Diana Pook, Human Development Coordinator, Department of Human Services

“After a consultation, what we noted was that different organizations use different information to do their parenting workshops for parents throughout the country of Belize. We have some organization using information from maybe the Caribbean, looking at Jamaica. Others might use information that they find online from the USA. Others might use information from Europe. So what we did based on what we found at the consultations, we looked at what Belize has and what is culturally appropriate for Belize and putting it both in the policy and looking at the guide as well.”

 

Shakira Sutherland, the director of the National Commission for Families and Children, says the policy is being shaped through collaboration and consultation to ensure all well-intentioned organizations are singing from the same hymn sheet.

 

Shakira Sutherland

             Shakira Sutherland

Shakira Sutherland, Director, NCFC

“There are other entities that are out there doing parenting sessions as well. And so I believe that these parenting entities do not or they are not aware of the National Parenting Committee. And it’s important for us to all be on the same page in terms of parenting, especially with our Belizean children. So this guide has a national policy that is going to be an overarching – has overarching factors and information in regards to our children especially in this era.”

 

UNICEF Belize says investing in parenting support can have long-term benefits for children and communities alike.

 

Michelle Segura McGann

            Michelle Segura McGann

Michelle Segura McGann, Child Protection Officer, UNICEF Belize

“UNICEF, WHO, and PAHO have recognized that evidence-based parenting programs are accelerators to reduce violence, improve health and nutrition and to accomplish the sustainable development goals. And so we’re here as partners to the Government of Belize, COMPAR, the Ministry of Human Development, to be able to bring all the actions going on countrywide because we have care for child development, we have roving caregiver programs that are ongoing, nutrition programs, education programs, ending violence against children programs.
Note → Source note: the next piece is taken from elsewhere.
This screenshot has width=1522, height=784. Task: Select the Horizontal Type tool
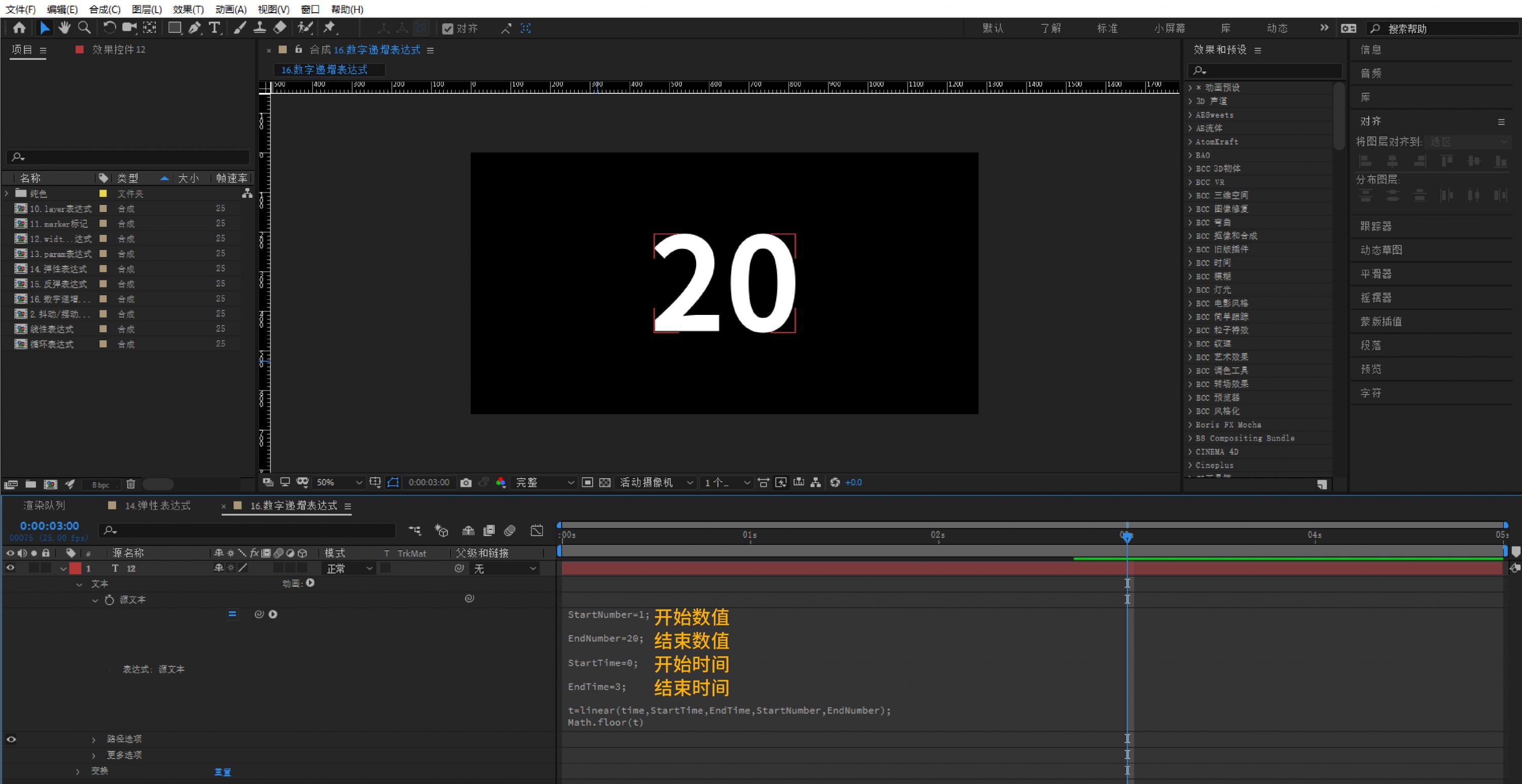click(x=215, y=28)
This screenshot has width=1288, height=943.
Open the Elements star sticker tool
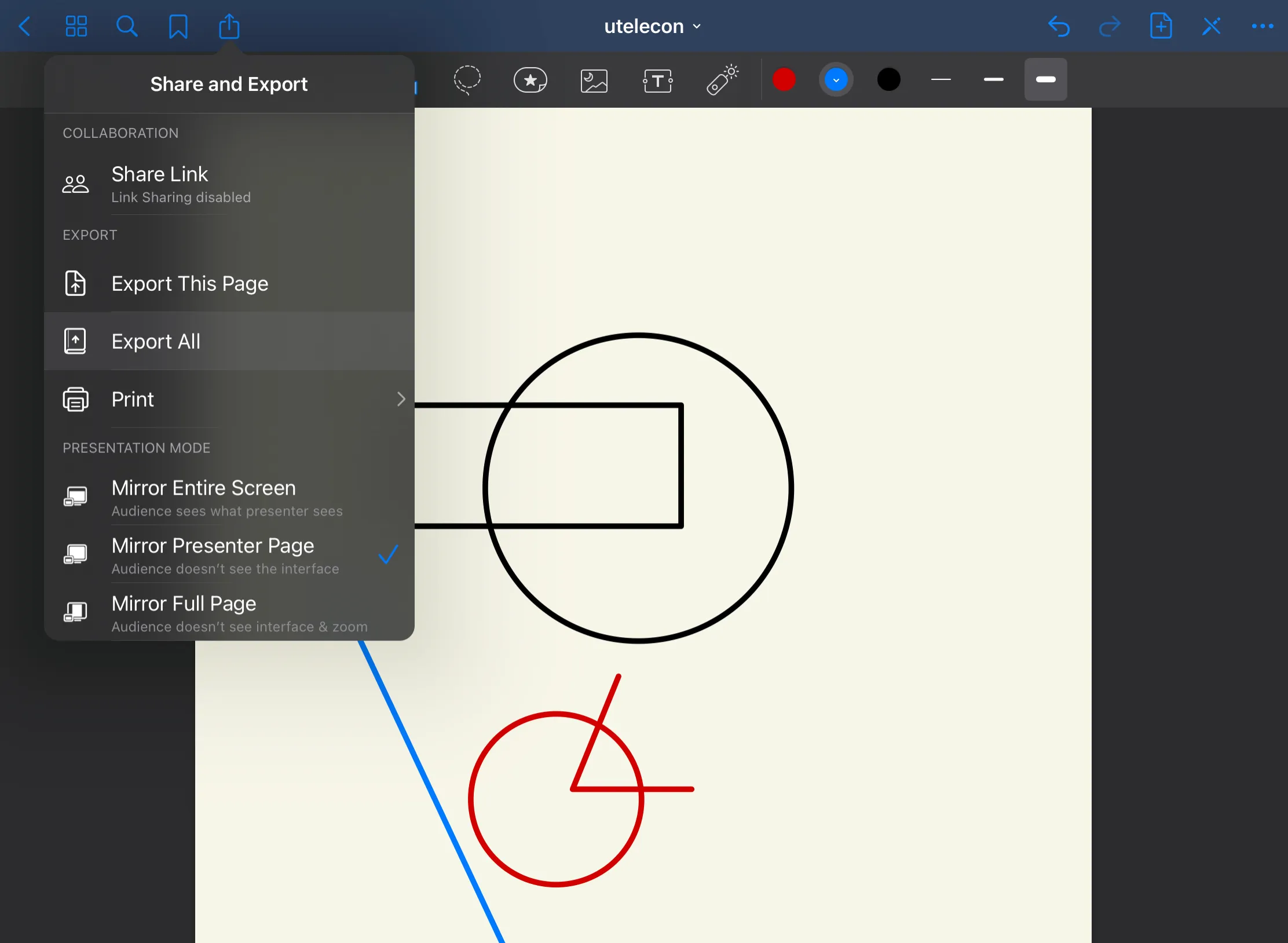coord(530,80)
All of this encompass parenting. Parenting is a health issue, an education issue, a social protection issue.”

 

Organizers say the aim is to strengthen families by improving parenting support, communication, and coordination across the country, so whether it’s a mother in Corozal, Belize City, or Punta Gorda, she can access the same level of support. Shane Williams for News Five.

 

Attention readers: This online newscast is a direct transcript of our evening television broadcast. When speakers use Kriol, we have carefully rendered their words using a standard spelling system.